_WHAT TO DO:_ Extract, exactly as written, each line from the start of the records below to the line containing "646x766 pixels.", both ends included; drop the pictures.

[Dataset entries]
****

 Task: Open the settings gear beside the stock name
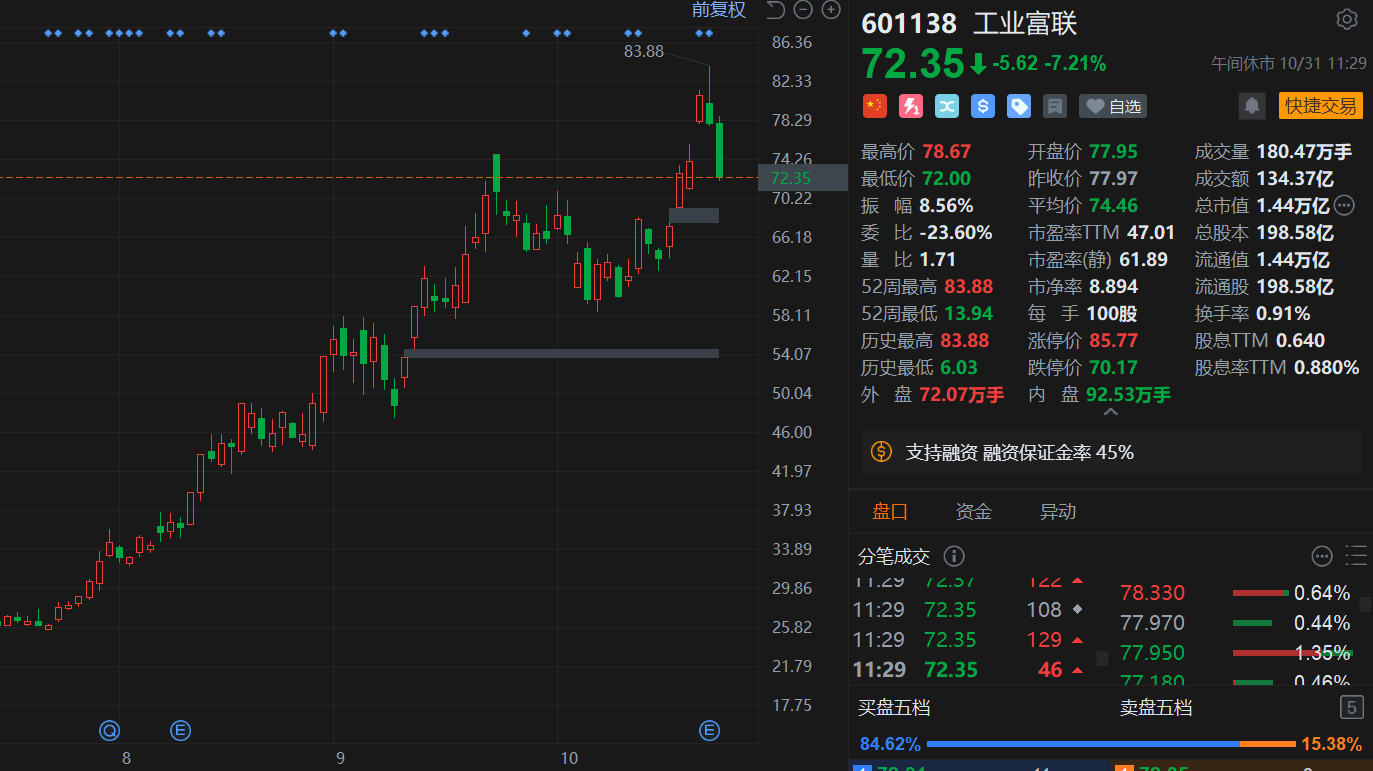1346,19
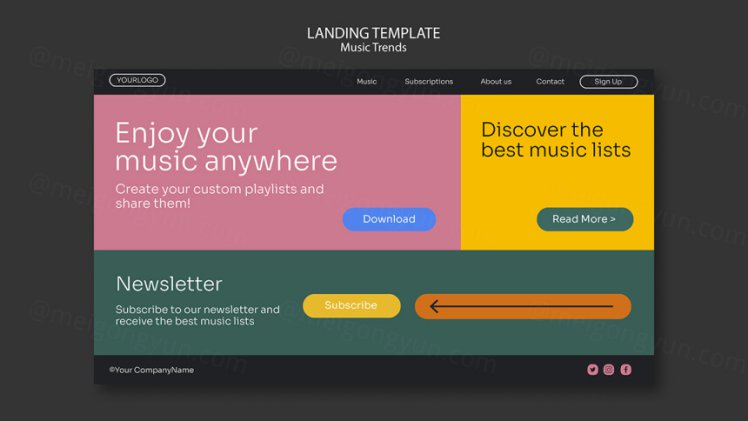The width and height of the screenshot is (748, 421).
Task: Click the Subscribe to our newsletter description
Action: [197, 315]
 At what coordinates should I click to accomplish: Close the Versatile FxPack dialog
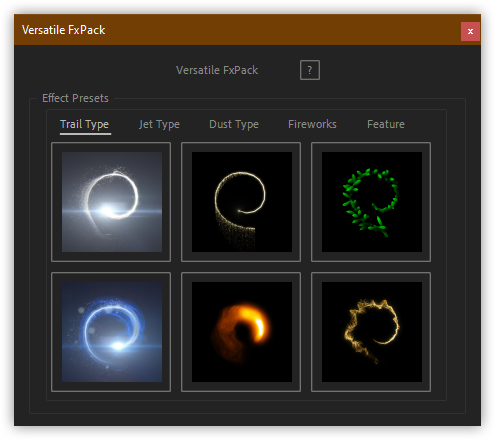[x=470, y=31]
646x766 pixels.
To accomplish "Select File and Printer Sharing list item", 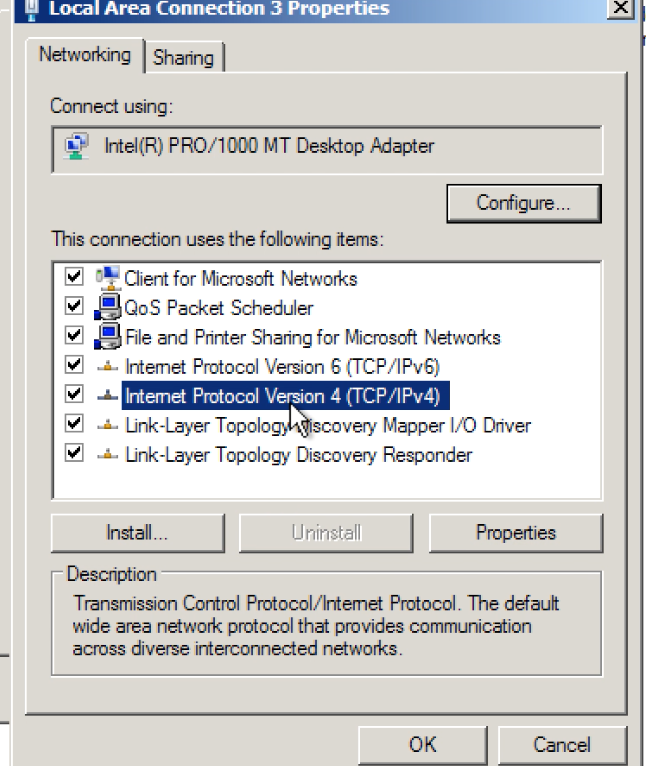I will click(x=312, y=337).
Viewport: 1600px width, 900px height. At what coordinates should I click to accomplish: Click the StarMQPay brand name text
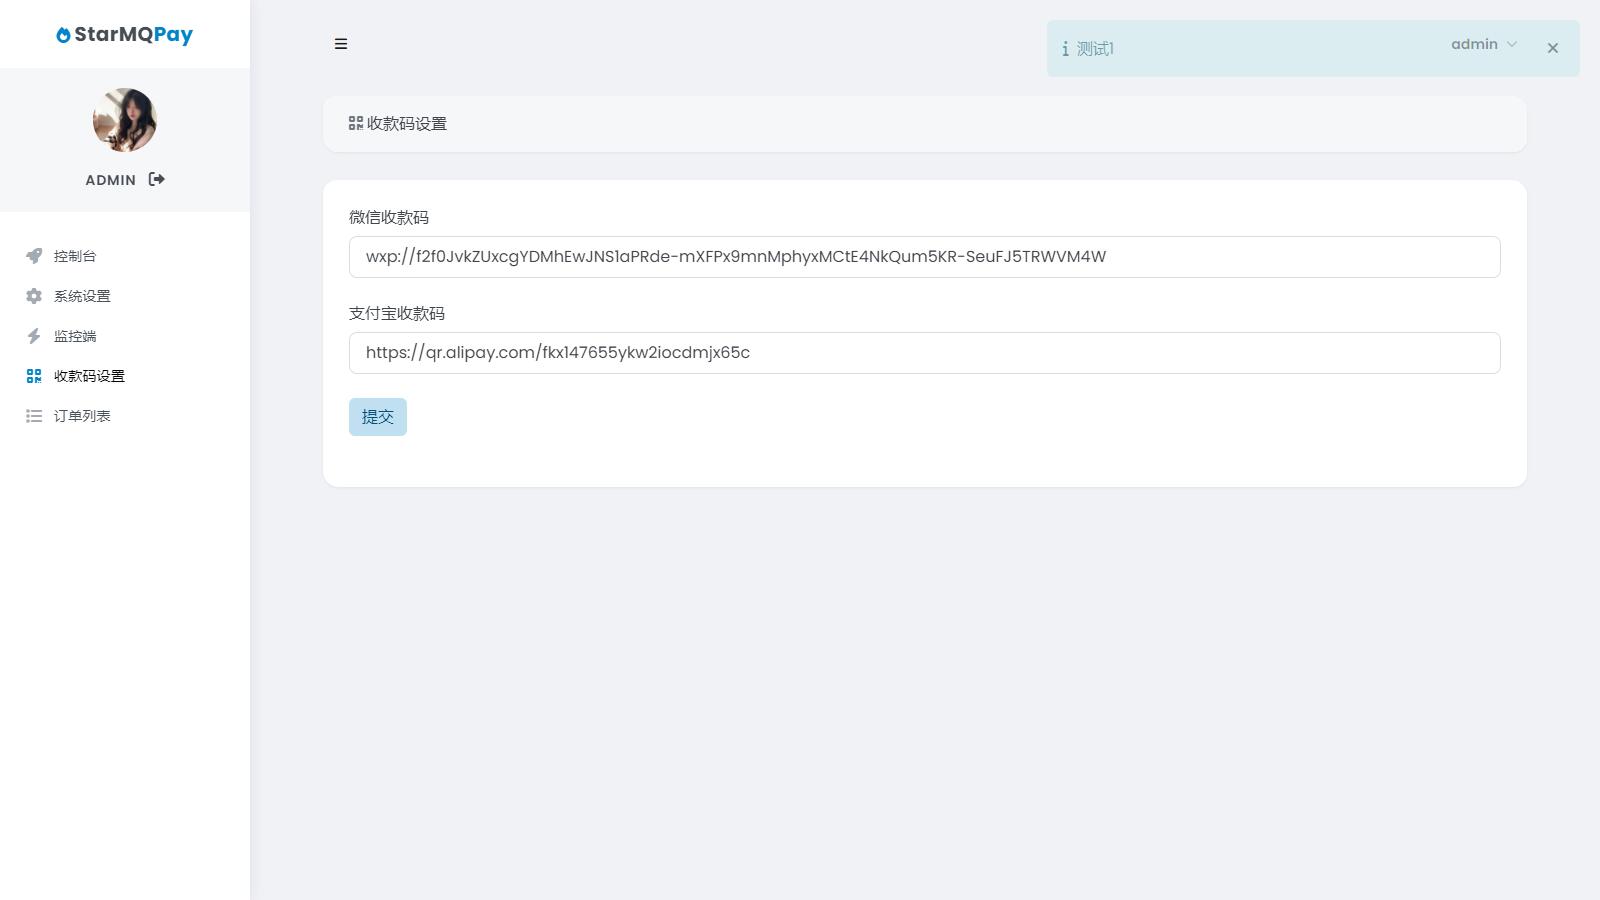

****

_TASK OUTPUT:_
 Task: Open the settings gear beside the stock name
1346,19
The width and height of the screenshot is (748, 421).
Task: Click the Subscribe to our newsletter description
Action: [197, 315]
 At what coordinates should I click to accomplish: Close the Versatile FxPack dialog
[x=470, y=31]
646x766 pixels.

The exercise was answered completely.